= Lauritz Opstad =

Norwegian art historian

Jens Lauritz Opstad (5 May 1917 – 23 May 2003) was a Norwegian museum director and historian.

He was born in Tune as a son of wholesaler Jens Lauritzen Opstad (1884–1963) and Laura Kristine Thune (1885–1921). He finished his secondary education in Sarpsborg in 1937 and at the University of Oslo he took the cand.mag. degree in 1941 and the cand.philol. degree in history in 1943.

He was a school teacher in Fredrikstad from 1944 to 1945, then a consultant for half a year at the Norwegian Museum of Decorative Arts and Design.
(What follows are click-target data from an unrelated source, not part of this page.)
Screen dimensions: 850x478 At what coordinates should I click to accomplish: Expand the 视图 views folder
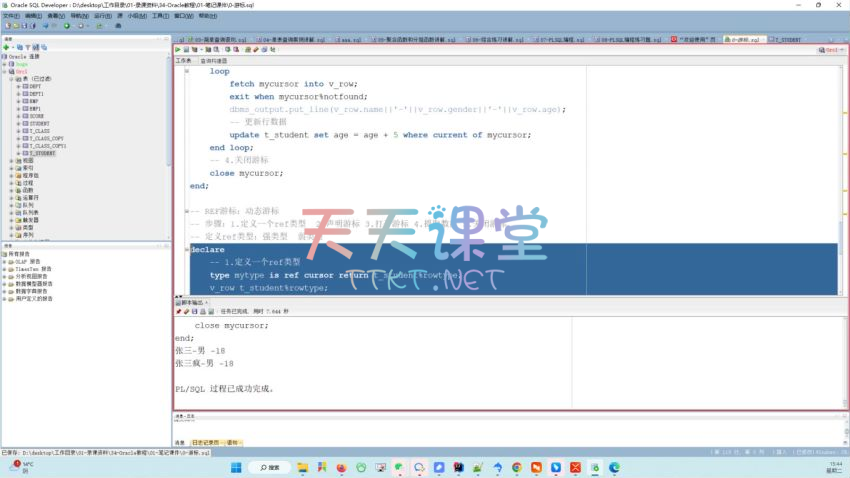(12, 160)
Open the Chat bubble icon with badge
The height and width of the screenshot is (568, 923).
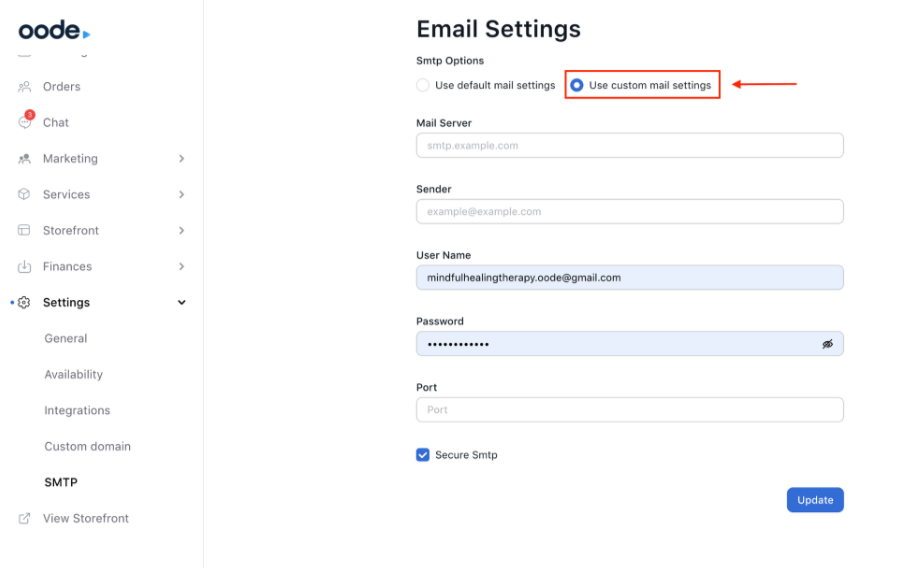point(25,122)
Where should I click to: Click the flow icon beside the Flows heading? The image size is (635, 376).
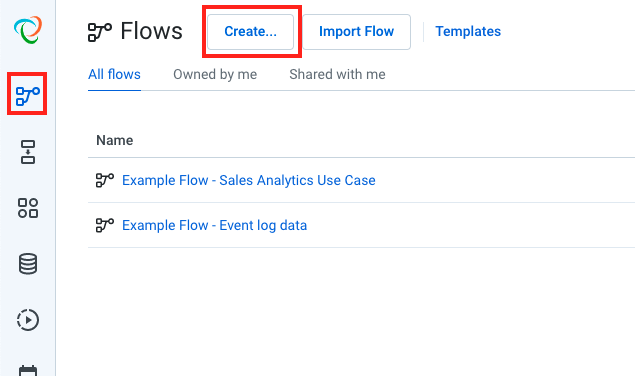point(100,32)
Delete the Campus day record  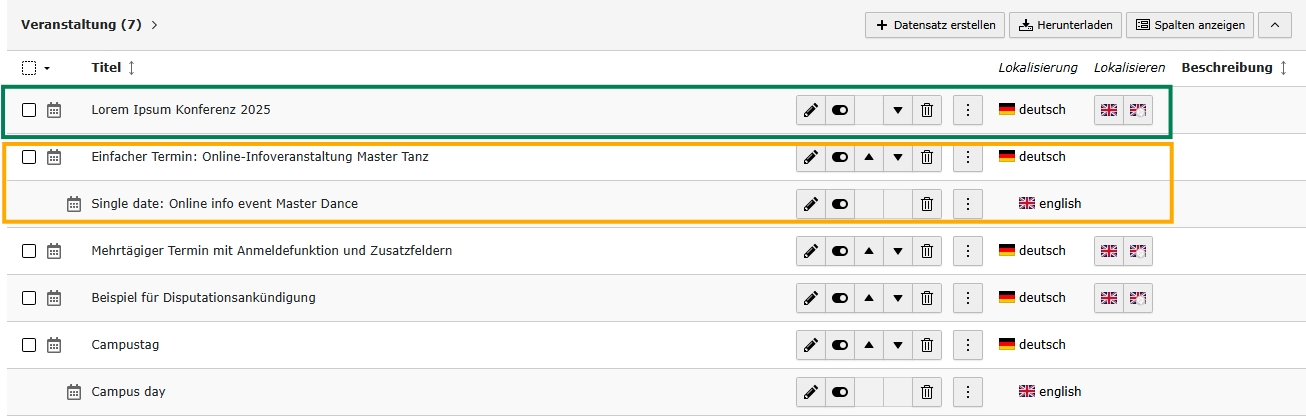coord(927,392)
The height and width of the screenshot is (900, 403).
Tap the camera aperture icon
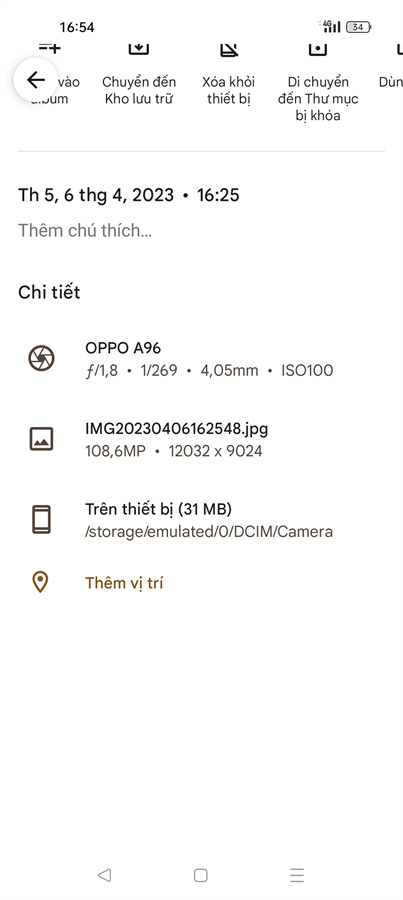(x=41, y=358)
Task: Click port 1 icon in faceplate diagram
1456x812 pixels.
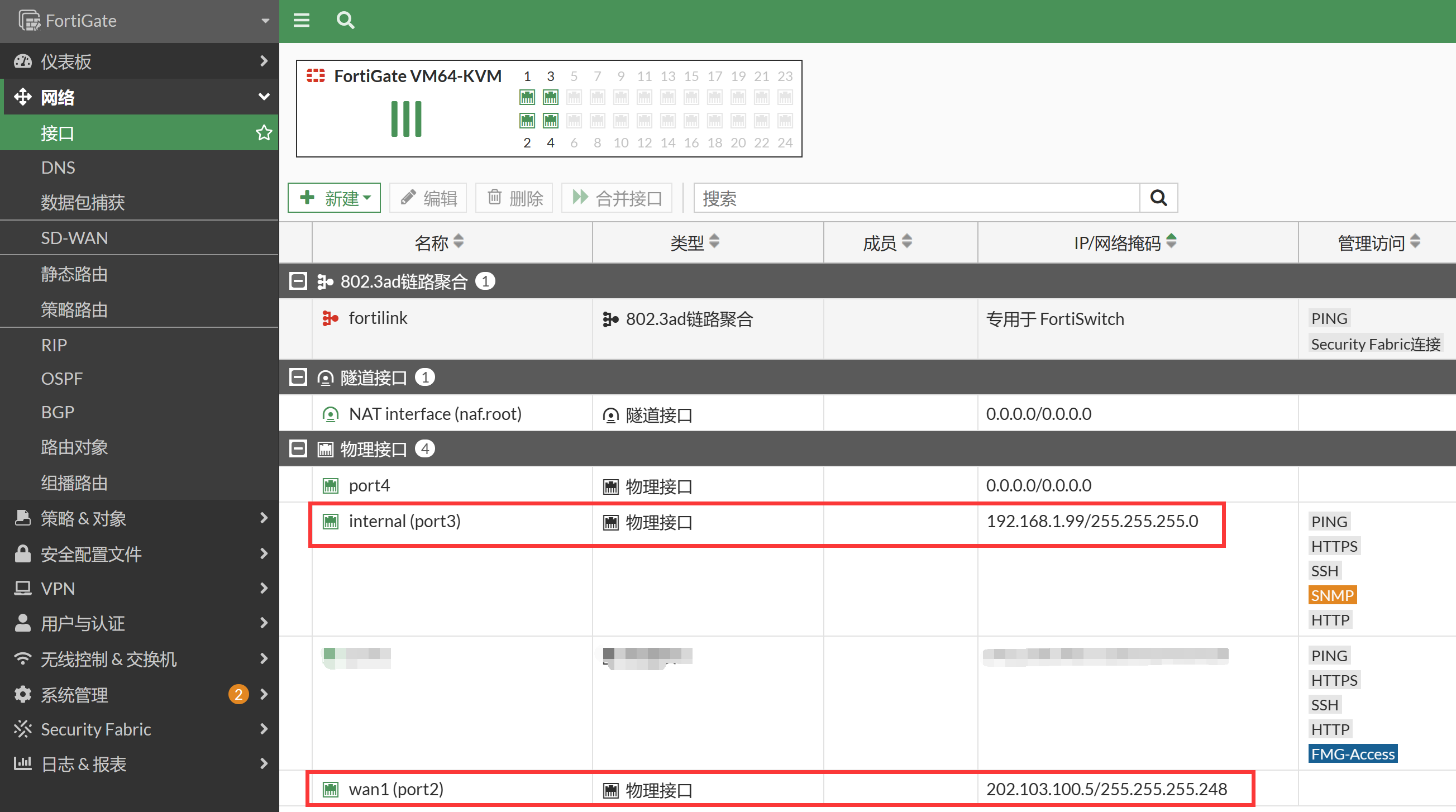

He was a curator at Stavanger Museum/Ledaal from 1947 to 1948, county curator in Østfold County Municipality from 1948 to 1967 and director of the Norwegian Museum of Decorative Arts and Design from 1967 to 1987. Important books include Moss Jernverk (1950), Herrebøe Fajance Fabrique (1959), Bygdehistorien inntil 1800 (volume two of Rygge, 1957) and Norsk pottemakeri 1600–1900 (1990).

He was decorated as a Knight, First Class of the Royal Norwegian Order of St. Olav (1976), Knight of the Order of the Lion of Finland, Commander of the Order of the Dannebrog and Order of the Polar Star.

In October 1947 he married Marit Elisabeth Olstad. In 1950 they had the son Jan-Lauritz Opstad, a museum director. Lauritz Opstad died in June 2010 in Oslo.